## Problem description
Retype, word for word, every line of the records below starting at the one that contains "Xbmc kodi entièrement chargé (80, 2259)" and ending at the one that contains "iptables windows (64, 1902)"; include both of those lines and nothing more.

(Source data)
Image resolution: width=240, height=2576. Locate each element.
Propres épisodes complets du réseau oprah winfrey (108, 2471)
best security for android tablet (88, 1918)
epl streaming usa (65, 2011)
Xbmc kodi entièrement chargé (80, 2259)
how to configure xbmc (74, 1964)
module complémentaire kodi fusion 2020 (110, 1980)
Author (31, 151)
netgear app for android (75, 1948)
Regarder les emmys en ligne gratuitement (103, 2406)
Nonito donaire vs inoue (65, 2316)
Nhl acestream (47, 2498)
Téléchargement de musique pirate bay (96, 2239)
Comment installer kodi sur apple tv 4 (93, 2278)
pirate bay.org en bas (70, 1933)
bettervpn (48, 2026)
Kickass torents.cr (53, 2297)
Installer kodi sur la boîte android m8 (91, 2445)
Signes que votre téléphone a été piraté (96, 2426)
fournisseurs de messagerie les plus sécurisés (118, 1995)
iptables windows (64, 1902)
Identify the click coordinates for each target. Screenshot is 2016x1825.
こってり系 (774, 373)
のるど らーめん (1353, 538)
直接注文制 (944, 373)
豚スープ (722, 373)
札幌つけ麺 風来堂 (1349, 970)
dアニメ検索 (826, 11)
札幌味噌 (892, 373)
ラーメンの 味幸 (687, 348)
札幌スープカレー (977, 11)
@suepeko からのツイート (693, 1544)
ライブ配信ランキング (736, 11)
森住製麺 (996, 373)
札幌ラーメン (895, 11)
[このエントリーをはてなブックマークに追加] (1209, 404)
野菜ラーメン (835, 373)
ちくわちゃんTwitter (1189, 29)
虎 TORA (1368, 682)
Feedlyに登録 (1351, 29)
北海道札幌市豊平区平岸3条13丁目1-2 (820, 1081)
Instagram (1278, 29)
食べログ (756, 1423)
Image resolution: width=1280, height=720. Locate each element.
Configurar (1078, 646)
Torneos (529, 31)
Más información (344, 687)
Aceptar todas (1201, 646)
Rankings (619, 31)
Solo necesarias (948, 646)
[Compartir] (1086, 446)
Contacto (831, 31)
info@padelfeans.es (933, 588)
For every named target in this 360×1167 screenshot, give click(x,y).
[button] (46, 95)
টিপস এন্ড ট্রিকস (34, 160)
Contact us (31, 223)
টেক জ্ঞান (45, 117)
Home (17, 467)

## Written response
Xbmc kodi entièrement chargé (80, 2259)
how to configure xbmc (74, 1964)
module complémentaire kodi fusion 2020 (110, 1980)
Author (31, 151)
netgear app for android (75, 1948)
Regarder les emmys en ligne gratuitement (103, 2406)
Nonito donaire vs inoue (65, 2316)
Nhl acestream (47, 2498)
Téléchargement de musique pirate bay (96, 2239)
Comment installer kodi sur apple tv 4 (93, 2278)
pirate bay.org en bas (70, 1933)
bettervpn (48, 2026)
Kickass torents.cr (53, 2297)
Installer kodi sur la boîte android m8 (91, 2445)
Signes que votre téléphone a été piraté (96, 2426)
fournisseurs de messagerie les plus sécurisés (118, 1995)
iptables windows (64, 1902)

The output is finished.